Popular Post


Thursday, September 22, 2011

One Example of BIRT Data Cubes Usage for Performance Data Analysis

I have got the comment on my previous post “BIRT based Control Chart“ with questions about how actually in BIRT the data are prepared for Control Charting. Addressing this request I’d like to share how I use BIRT Cube to populate data to CrossTab object which was used then for building a control chart.

As I have already explained in my CMG paper (see IT-Control Chart), the data that describes the  IT-Control Chart (or MASF control chart) has actually 3 dimensions (actually, it has 2 time dimensions and one measurement - metric as seen in the picture at the left). And the control chart is a just a projection to the 2D cut with actual (current or last) data overlaying. So, naturally, the OLAP Cubes data model (Data Cubes) is suitable for grouping and summarizing time stamped data to a crosstable for further analysis including building a control chart. In the past SEDS implementations I did not use Cubes approach and had to transform time stamped data for control charting using basic SAS steps and procs. Now I found that Data Cubes usage is somewhat simpler and in some cases does not require a programming at all if the modern BI tools (such as BIRT) are used.

Below are the some screenshots with comments that illustrates the process of building the IT-Control Chart by using BIRT Cube.

Data source (Input data) is a table with date/hour stamped single metric with at least 4 months history (in this case it is the CPU utilization of some Unix box). That could be in any database format; in this particular example it is the following CSV file:

The result (in the form of BIRT report designer preview) is on the following picture:(Where UCL – Upper Control Limit; LCL is not included for simplicity)

Before building the Cube the three following data sets were built using BIRT “Data Explorer”:
(1) The Reference set or base-line (just “Data Set” on the picture) is based on the input raw data with some filtering and computed columns (weekday and weekhour) and 
(2) the Actual data set which is the same but having the different filter: (raw[“date”} Greater “2011-04-02”)

(3) To combine both data sets for comparing base-line vs. actual, the “Data Set1” is built as a “Joint Data Set” by the following BIRT Query builder:
Then the Data Cube was built in the BIRT Data Cube Builder with the structure shown on the following screen:
Note only one dimension is used here – weekhour as that is needed for Cross table report bellow.

The next step is building report starting with Cross Table (which is picked as an object from BIRT Report designer “Pallete”):
The picture above shows also what fields are chosen from Cube to Cross table.

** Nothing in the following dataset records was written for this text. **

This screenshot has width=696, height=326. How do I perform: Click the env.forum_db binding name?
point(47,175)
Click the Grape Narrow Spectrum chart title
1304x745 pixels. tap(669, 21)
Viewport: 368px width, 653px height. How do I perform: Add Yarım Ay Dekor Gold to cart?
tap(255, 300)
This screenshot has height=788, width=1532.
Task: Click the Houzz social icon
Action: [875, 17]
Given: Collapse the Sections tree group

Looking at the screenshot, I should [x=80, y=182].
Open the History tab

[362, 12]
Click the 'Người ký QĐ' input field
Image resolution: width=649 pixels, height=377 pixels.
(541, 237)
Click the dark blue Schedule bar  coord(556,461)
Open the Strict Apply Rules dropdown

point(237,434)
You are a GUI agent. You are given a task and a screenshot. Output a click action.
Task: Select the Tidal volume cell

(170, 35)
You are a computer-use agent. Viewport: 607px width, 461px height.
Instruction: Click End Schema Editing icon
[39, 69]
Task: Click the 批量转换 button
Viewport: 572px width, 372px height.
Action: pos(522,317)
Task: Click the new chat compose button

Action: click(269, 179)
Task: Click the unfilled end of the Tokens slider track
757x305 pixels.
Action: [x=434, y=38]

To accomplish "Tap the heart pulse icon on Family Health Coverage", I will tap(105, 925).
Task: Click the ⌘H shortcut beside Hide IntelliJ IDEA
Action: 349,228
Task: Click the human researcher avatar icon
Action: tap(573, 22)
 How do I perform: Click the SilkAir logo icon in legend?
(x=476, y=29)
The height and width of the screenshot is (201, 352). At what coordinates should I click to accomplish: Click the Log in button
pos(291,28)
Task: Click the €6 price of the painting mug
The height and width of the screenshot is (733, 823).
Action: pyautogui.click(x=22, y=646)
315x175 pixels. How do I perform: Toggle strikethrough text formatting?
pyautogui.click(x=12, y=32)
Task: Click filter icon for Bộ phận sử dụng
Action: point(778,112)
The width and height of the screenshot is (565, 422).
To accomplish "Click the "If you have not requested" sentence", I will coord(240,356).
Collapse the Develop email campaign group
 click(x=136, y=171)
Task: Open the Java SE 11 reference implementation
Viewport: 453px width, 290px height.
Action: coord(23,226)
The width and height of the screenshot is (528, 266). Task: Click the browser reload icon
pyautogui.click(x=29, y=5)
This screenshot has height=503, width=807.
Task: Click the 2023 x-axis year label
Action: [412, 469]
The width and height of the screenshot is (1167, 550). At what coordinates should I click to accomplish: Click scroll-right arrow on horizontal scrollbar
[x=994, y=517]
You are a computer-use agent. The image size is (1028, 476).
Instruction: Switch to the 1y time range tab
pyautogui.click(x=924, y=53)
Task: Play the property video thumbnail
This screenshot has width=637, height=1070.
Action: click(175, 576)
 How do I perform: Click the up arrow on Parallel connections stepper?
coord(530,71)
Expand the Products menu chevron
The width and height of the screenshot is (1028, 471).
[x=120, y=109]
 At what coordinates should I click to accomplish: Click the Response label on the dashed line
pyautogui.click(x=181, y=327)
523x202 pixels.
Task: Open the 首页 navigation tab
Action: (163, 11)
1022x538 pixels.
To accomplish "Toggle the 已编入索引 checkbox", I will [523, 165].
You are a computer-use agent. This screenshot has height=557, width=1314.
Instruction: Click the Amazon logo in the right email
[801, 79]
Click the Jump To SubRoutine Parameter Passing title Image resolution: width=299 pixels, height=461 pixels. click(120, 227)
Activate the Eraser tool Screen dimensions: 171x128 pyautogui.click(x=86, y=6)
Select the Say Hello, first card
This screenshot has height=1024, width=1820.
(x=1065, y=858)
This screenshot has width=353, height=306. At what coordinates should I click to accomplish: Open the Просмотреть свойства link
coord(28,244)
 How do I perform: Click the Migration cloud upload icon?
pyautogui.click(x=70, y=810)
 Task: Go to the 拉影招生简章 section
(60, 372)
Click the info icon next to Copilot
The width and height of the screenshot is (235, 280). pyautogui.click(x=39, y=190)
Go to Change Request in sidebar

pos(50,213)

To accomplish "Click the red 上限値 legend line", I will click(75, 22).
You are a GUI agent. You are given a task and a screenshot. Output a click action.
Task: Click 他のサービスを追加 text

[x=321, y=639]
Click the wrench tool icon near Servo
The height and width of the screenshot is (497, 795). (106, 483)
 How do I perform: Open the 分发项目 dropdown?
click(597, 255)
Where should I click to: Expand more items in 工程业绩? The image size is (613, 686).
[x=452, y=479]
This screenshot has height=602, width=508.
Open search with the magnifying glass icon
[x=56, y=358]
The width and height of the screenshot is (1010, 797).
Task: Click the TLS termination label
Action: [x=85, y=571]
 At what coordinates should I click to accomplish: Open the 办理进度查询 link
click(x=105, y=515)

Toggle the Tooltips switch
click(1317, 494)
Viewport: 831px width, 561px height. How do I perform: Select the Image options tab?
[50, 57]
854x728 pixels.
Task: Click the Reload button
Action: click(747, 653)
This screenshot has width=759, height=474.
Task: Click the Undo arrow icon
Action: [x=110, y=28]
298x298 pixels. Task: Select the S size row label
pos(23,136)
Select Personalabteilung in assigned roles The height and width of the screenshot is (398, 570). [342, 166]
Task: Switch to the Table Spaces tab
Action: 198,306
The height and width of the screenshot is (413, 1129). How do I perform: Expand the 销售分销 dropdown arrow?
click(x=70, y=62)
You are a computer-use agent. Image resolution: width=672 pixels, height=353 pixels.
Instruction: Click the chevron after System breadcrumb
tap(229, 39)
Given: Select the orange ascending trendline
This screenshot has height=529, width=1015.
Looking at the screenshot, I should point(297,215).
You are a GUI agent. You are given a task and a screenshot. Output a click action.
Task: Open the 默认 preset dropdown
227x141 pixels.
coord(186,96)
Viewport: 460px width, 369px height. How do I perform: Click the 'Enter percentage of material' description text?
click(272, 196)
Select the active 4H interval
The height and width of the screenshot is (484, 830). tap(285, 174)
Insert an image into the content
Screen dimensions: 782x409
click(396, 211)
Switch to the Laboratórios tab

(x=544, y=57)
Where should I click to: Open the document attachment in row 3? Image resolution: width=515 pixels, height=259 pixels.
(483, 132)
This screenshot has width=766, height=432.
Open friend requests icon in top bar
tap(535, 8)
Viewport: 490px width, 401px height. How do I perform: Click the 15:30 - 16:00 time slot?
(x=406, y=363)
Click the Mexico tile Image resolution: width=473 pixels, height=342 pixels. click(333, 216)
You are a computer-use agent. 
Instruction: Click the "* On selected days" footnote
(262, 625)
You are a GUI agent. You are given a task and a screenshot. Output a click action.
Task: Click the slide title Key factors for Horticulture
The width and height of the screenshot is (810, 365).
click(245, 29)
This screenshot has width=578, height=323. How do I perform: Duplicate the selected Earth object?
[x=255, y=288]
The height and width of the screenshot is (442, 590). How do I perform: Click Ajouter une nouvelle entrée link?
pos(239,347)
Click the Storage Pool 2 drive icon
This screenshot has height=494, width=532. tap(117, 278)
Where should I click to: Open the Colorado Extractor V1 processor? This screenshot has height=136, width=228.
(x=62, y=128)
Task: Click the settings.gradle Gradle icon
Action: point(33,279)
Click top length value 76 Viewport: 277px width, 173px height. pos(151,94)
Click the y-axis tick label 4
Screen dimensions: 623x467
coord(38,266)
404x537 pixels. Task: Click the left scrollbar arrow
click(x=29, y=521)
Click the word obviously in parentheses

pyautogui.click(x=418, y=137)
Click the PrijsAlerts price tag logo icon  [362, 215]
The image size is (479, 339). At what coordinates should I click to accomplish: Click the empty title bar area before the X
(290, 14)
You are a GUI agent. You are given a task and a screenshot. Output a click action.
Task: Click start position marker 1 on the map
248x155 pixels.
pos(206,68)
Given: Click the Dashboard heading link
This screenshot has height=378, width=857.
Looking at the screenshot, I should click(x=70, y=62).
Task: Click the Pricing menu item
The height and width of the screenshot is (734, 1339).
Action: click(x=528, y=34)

The final step is dropping “Chart” object from “Palette” and adding UCL calculation using Expression Builder for additional Value (Y) Series:

To see the result one needs just to run the report or to use a "preview' tab on the report designer window:

                FINAL COMMENTS

- The BIRT report package can be exported and submitted for running under any portals (e.g. IBM TCR).
- Additional Cube dimensions makes sense to specify and use, such as server name or/and metric name.
- The report can be designed in BIRT with some parameters. For example, good idea is to use a server name as the report parameter.
- To follow the “SEDS” idea and to have the reporting process based on exceptions, the preliminary exception detection step is needed and can be done again within a  BIRT report using the SQL script similar with published in one of the previous post: 



  1. I would like to repeat the same exercise (Cube usage for Control charting) against the same data but stored in some MySQL table. Plus in opposed to non-programming approach I am interested in developing some SQL script to do the same data transformation and then to chart using BIRT or R.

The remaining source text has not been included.